The following references provide further information about the Therapy Robot device:
Erlandson; Robert F., Method and apparatus for rehabilitation of disabled patients. U.S. Pat. No. 4,936,299, Jun. 26, 1990.
BRIEF SUMMARY OF THE INVENTION
This invention is a device to carry out stroke therapy ranges of motion on a human user, including both actively assisting the motion of the user or actively resisting the motion of the user. It is differentiated from other devices in this field because it combines the following characteristics in one device:
1. Bi-manual operation: This device is designed to accommodate support of both arms and to provide a device to facilitate therapy programs that make use of force and position information from both arms. This is not exclusive, however. The novelty is that the device can be used for single arm therapy as well as dual arm therapy.
2. Single degree of freedom system: The present invention requires a single drive shaft which engages the motor, brake, position sensor, and drive system which operates the bi-manual motion of the device. This single degree of freedom approach significantly simplifies the cost, manufacture, and control of the system.
3. Detailed mechanical design elements and configuration: The present invention may be adjusted so that the arms are moved through a multitude of directions. The ability to manually and rigidly reconfigure the vector of the arm motion is a unique aspect of this device.
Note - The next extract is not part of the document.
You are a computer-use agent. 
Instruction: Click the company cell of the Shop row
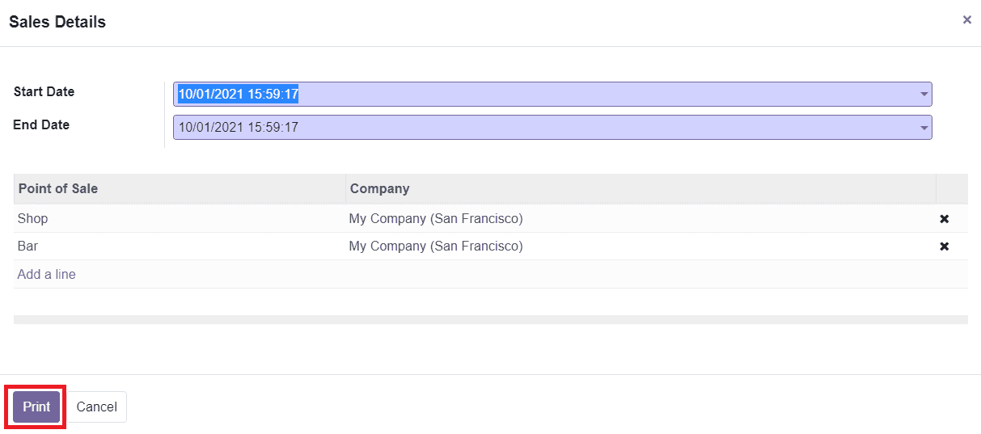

4. Movement out of a horizontal plane: The present invention permits movement of the arm out of a horizontal plane. The arms may be guided to move up or down at various angles of elevation and rotation from the patient.
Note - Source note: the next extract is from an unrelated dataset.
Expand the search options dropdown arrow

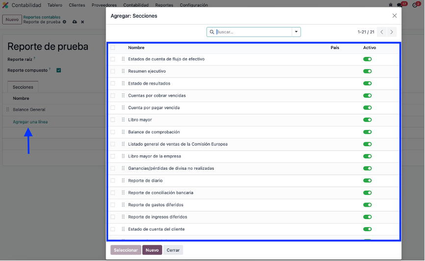pyautogui.click(x=296, y=32)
5. Range of modes: The present invention may operate in several modes including, carrying the limb or limbs through a range of motion with no assistance from the patient (referred to as passive mode), moving the limb through a range of motion after sensing a correct movement intention of the patient, adjusting the amount of assistance to the patient while moving the limb or limbs through a range of motion with the amount of assistance based on the strength of the motion contributed by the patient, and resisting the movement of the patient along the movement direction in order to provide resistance training for the patient.
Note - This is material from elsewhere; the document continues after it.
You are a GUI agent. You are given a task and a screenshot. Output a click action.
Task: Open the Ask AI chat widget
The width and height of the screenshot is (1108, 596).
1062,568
6. Adapting and responding to individual patient ability levels: The modes as described above are all facilitated through the use of sensor information, namely force measurements at the location where the arm rests on each of the guides, and the position of the guide along the track as measured by the rotation of the single drive shaft. The force and position information is used to determine the appropriate range of motion, number of repetitions, and force and safety thresholds.
7. Replication of therapy motions: The mechanical and software elements of the system allow it to be used to replicate the ranges of motion and application of forces applied by a physical therapist during rehabilitation therapy carried out after a stroke.
8. Provides quantitative data: The present invention consists of force and position sensors, which provide an objective, means of measuring quantitatively the range of motion, force application, force profile, and other indicators of the limbs' performances. This capability has the potential to provide a new standard whereby therapists and physicians can communicate about the status of an individual's disability through new quantitative data.
It is envisaged that this device may be utilized in the clinic under several scenarios:
1. One physical therapist monitoring several patients at one time using multiple devices.
2. Independent use in a clinic by a patient to extend the amount of therapy time for that patient.
3. Physical therapist assumes the role of managing the rehabilitation through program of device use and monitoring of measured and derived values.